Formalism of general continuum models with boundary conditions, propagation of bound states from nontrivial to trivial topological classes, and the general surface-state structure near one node of a Weyl semimetal

TL;DR

This paper develops a comprehensive formalism for continuum models with boundary conditions across various dimensions, explores topological surface states, and reveals how bound states propagate between topological classes and dimensions.

Contribution

It introduces a symmetry-incorporating formalism for continuum models with boundary conditions, deriving general forms and analyzing bound states across 1D, 2D, and 3D systems, including topological and trivial classes.

Findings

Derived the most general boundary conditions for continuum models in various dimensions.

Established a bulk-boundary correspondence for Weyl points relating surface states to Chern numbers.

Identified propagation of bound states from topologically nontrivial to trivial classes across dimensions.

Abstract

We present the {\em (symmetry-incorporating) formalism of general continuum models with boundary conditions} and apply it to the model with the minimal number of degrees of freedom necessary to have a well-defined boundary: a model with a two-component wave function and a linear-in-momentum Hamiltonian.
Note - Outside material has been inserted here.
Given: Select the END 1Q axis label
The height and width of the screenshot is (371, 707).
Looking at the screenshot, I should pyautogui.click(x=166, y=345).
We derive the most general forms (class A) of both the Hamiltonian and boundary condition in 1D (insulator), 2D (quantum anomalous Hall insulator), and 3D (Weyl node) and analytically calculate and explore the corresponding general bound/edge/surface-state structures. In 1D, one bound state exists in the half of the $\text{U}(1)$ parameter space of possible boundary conditions. Considering several dimensions simultaneously ties the models together and uncovers important relations between them. We formulate a version of bulk-boundary correspondence that fully characterizes the vicinity of a Weyl point: the chirality of the surface-state spectrum along a path enclosing the projected Weyl point is equal to the Chern number of the Weyl point. We demonstrate how symmetries are naturally incorporated into the formalism, by deriving the most general form of the model with chiral symmetry (class AIII). We show that the (perhaps unexpected) existence of persistent bound states in the topologically trivial 1D class-A model is not accidental and has at least two topological explanations, by relating it to the topologically nontrivial 2D class-A (by viewing it as an effective 2D quantum anomalous Hall system) and 1D class-AIII (via deviation from the cases of chiral symmetry in the parameter space) models. We identify this as a systematic "propagation effect", whereby bound states from topologically nontrivial classes, where they are protected and guaranteed to exist, propagate to the related, "adjacent" in dimension or symmetry, topologically trivial classes.